Most of the flow of Newtonian and non-Newtonian fluids is studied considering the no-slip condition, while few efforts are devoted to the study of fluids under the impact of slip conditions at the boundary. Neill et al. research is valuable. Bassett and other data^24,25 show that slip occurs at a solid boundary. For most problems, the roughness of the boundary surface can be important on a microscale. If the boundaries are smooth, the normal non-slip boundary conditions are not maintained and fluid slippage can occur on solid surfaces. Navier et al.²⁶ suggested a boundary condition in which the velocity of the fluid near the solid boundary is related to the stress acting on that point. Experimental studies of Newtonian fluids in the presence of slip boundaries have been reviewed by Neto et al.²⁷.

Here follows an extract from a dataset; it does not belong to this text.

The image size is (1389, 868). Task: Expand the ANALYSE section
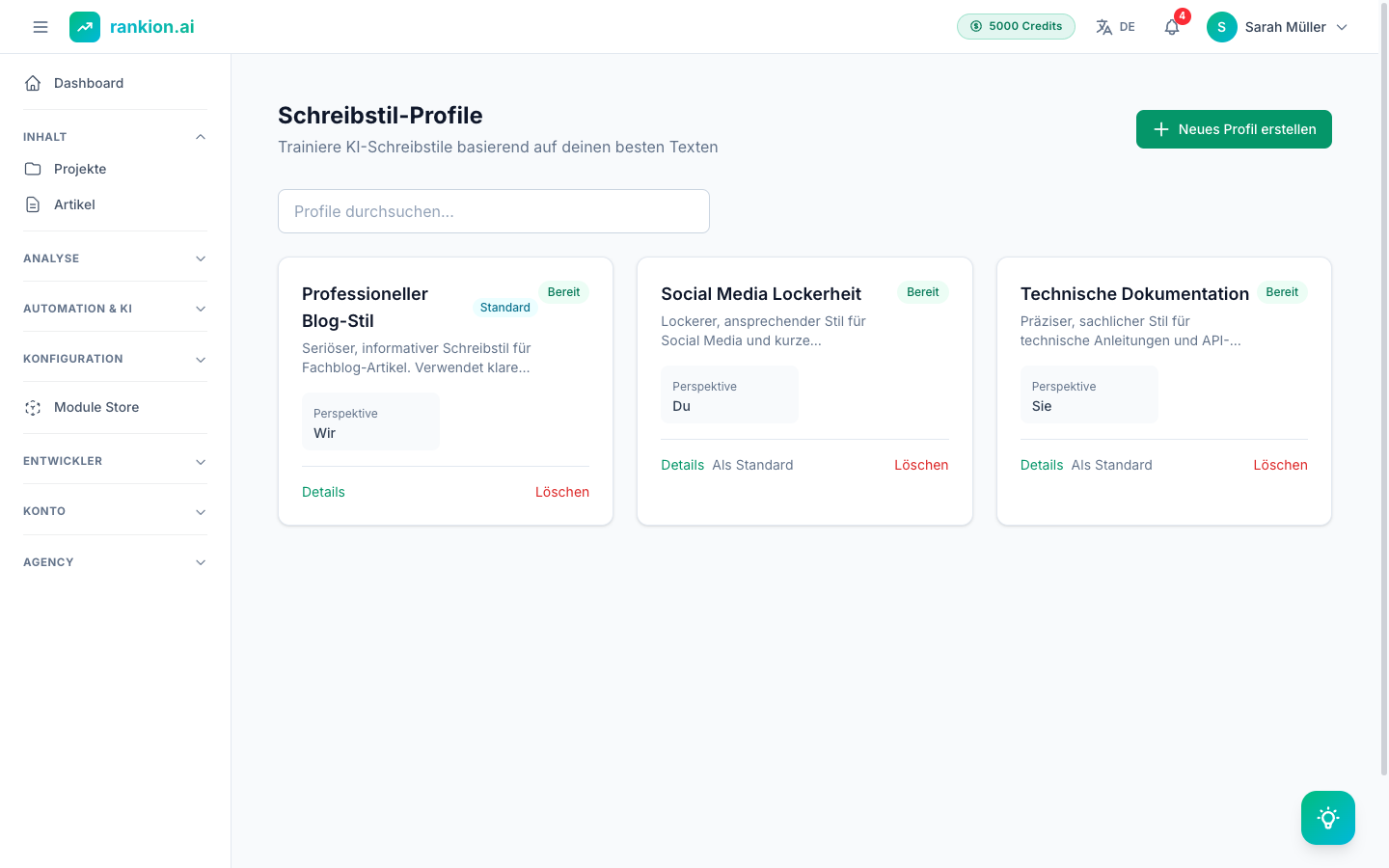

In light of this, various flow problems have been explored by numerous researchers taking the effects of slip conditions into account. The Brinkman number is often used to describe the impact of viscous dissipation. This number is used to characterize the rate at which a viscous fluid dissipates its energy. For microdevices with gas flow, the viscous dissipation effect is important, even at low velocities²⁸. Viscous dissipation affects heat transfer in the flow of fluid through the channel and has been examined in both experimental and theoretical work. Due to its wide application, many authors have focused their attention to examine the flow of fluid under the impact of heat transfer. For example, Ramesh²⁹ studied the impact of viscous dissipation and joule heating on the Poiseuille flows of a Jeffrey fluid with slip boundary conditions. Sheikholeslami³⁰ conducted extensive studies of the influence of a magnetic field on the flow of a CuO-water nanofluid and heat transfer in a closed space heated from down.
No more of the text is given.